Oppositional behavior is often a normal part of childhood, especially around the ages of two to three years of age and early adolescence. Often oppositional behavior occurs when the child is hungry, tired, stressed or irritated. During these periods they may defy their parents, teachers, other caregivers, argue, talk back and be disobedient. These behaviors may be upsetting to parents, but they usually aren’t too upsetting because they fall into the “normal” realm of oppositional behavior expected in childhood. But when does openly defiant, uncooperative and hostile behavior become abnormal and a need for serious concern? When it stands out when compared to other children of the same age and developmental level and when it is so consistent, frequent and disruptive that it affects the child’s personal, school and family life. That’s when normal oppositional behavior becomes Oppositional Defiant Disorder (ODD).
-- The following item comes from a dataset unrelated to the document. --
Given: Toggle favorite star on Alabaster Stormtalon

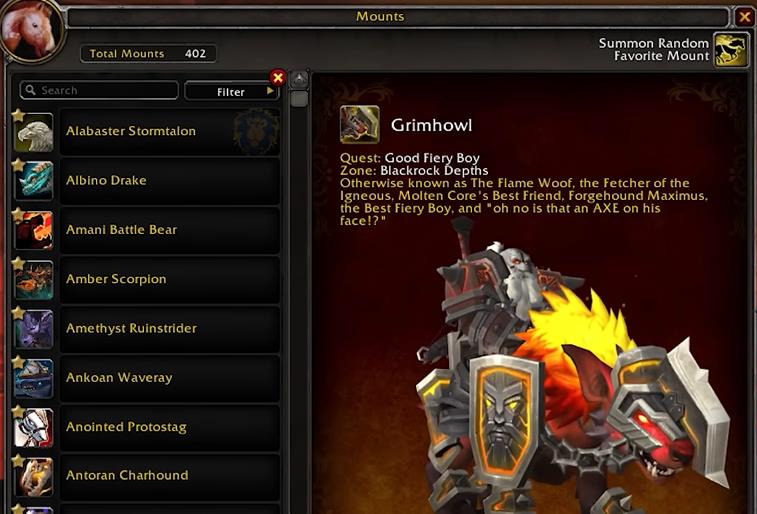Looking at the screenshot, I should tap(18, 115).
Oppositional Defiant Disorder

Children with Oppositional Defiant Disorder (ODD) present with an ongoing pattern of defiant, hostile and uncooperative behavior towards authority figures that seriously interferes with the child’s daily life in the form of getting in trouble at school frequently or having to be disciplined regularly. Some symptoms of ODD are:

  • Spiteful attitude and revenge seeking
  • Often being touchy or easily annoyed by others
  • Excessive arguing with adults
  • Frequent temper tantrums
  • Often questioning rules
  • Deliberate attempts to annoy or upset people
  • Active defiance and refusal to comply with adult requests and rules
  • Mean and hateful talking when upset

Usually these symptoms are exhibited in multiple settings such as at school or at home, although they may be more present in one or the other. While the causes of ODD are unknown, one to sixteen percent of school-aged children/adolescents have it. Parents with children who have ODD often say that their child was more rigid and demanding from an early age compared to their other children who didn’t have ODD. It is widely expected that a combination of psychological, biological and social factors contribute to the development of ODD.
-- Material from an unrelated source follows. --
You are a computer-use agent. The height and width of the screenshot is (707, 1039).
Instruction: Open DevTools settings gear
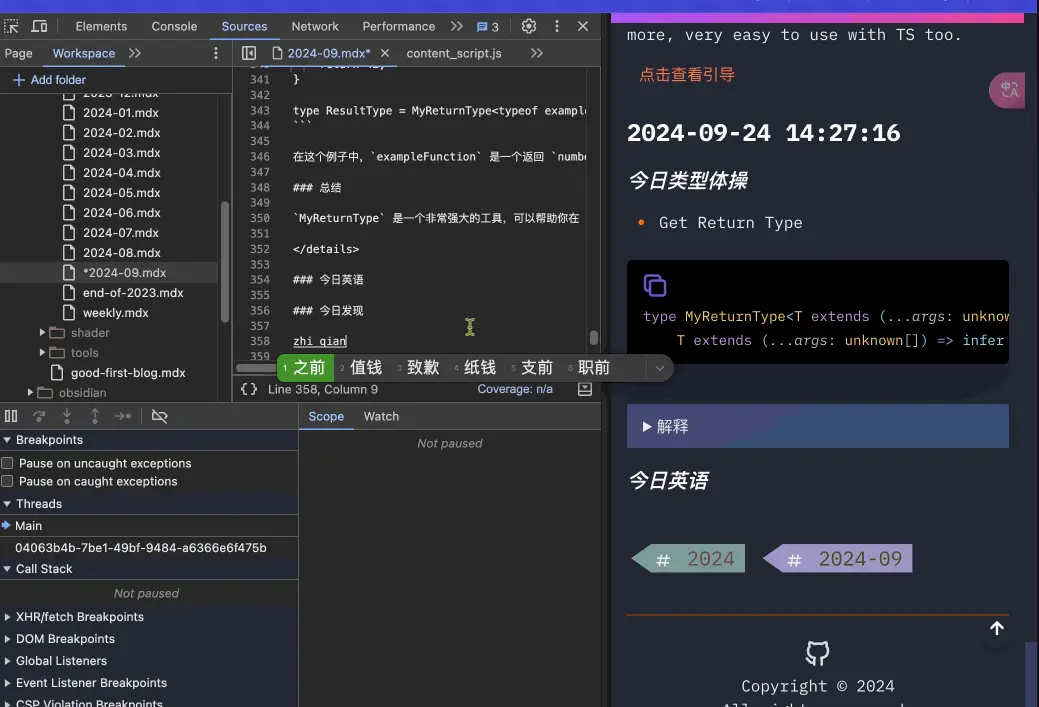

What To Do If You Think Your Child Has ODD

If you think your child has ODD, they will need a comprehensive evaluation that will include checking for other disorders such as attention-deficit hyperactivity disorder (ADHD), mood disorders (such as depression or bipolar disorder), learning disabilities and anxiety disorders. If these disorders are also present in your child, they will have to be treated as well because it is nearly impossible to treat ODD without also treating any other coexisting disorders. Some children with ODD can go on to develop conduct disorder, which is a much more pathological and destructive disorder.

Treatments for ODD

They are many treatments for ODD that include Parent Management Training Programs which help parents manage the child’s behavior. Individual therapy where the child can learn anger management skills. Family therapy to help the overall family communicate and work more effectively together. Cognitive Problem-Solving Skills Training and Therapies to assist with problem solving and negativity. Social Skills Training to increase flexibility and improve social skills, increase tolerance and decrease frustration with peers. 
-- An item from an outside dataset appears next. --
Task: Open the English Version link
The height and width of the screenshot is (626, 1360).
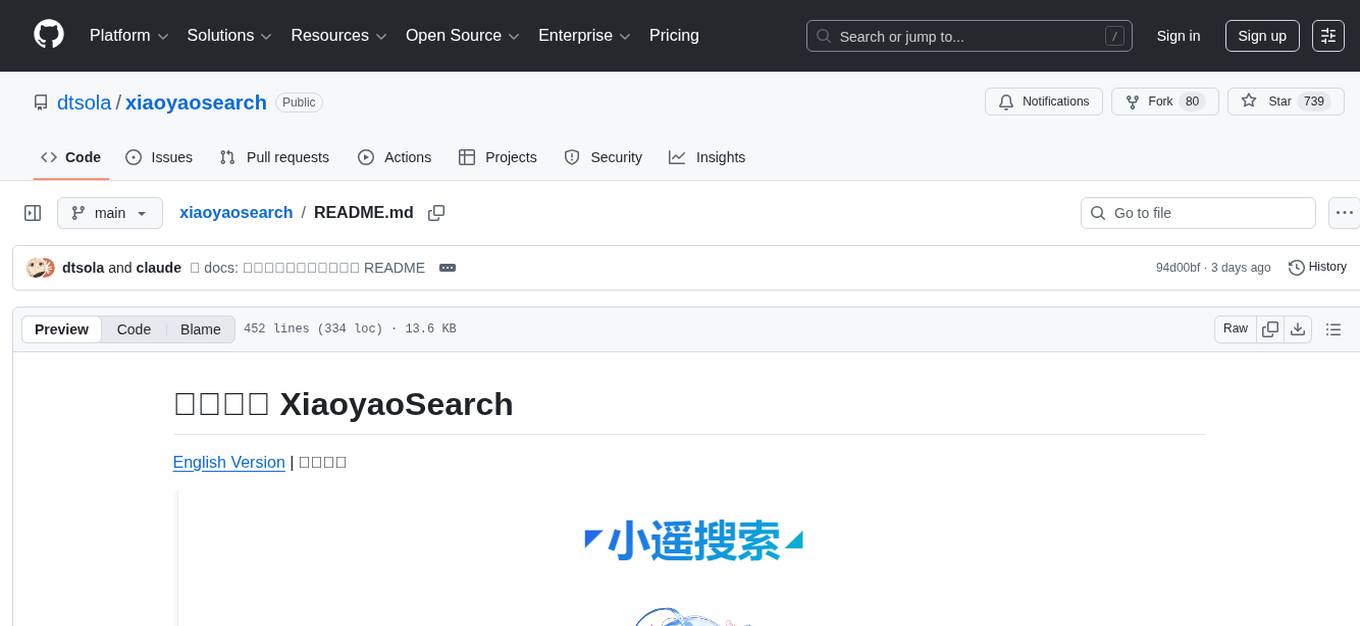Action: (229, 462)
Medication in some cases is helpful when ODD symptoms are extreme or very distressing or if they coexist with other disorders such as ADHD.

Since ODD children can be very difficult, parents of children with ODD need help, support and understanding. They need self care in the forms of:

  • Take a time out if you are being extremely stressed by your child and support your child if they decide to take a time out to prevent from getting more upset
  • Maintain interest in other things besides your child
  • Pick your battles with your child
  • Build on the positives, reinforce desired behaviors
  • Manage your own stress
  • Set up age appropriate rules and consequences for your child
  • Don’t be afraid/embarrassed to ask for help

Most children at different stages in their development will exhibit oppositional behavior, that is normal, but when it becomes abnormal, it’s important to know when and who to turn to for help. The Oppositional Defiant Disorder Resource Center (www.aacap.org) is a great resource and a great place to start if  you want to know more about ODD.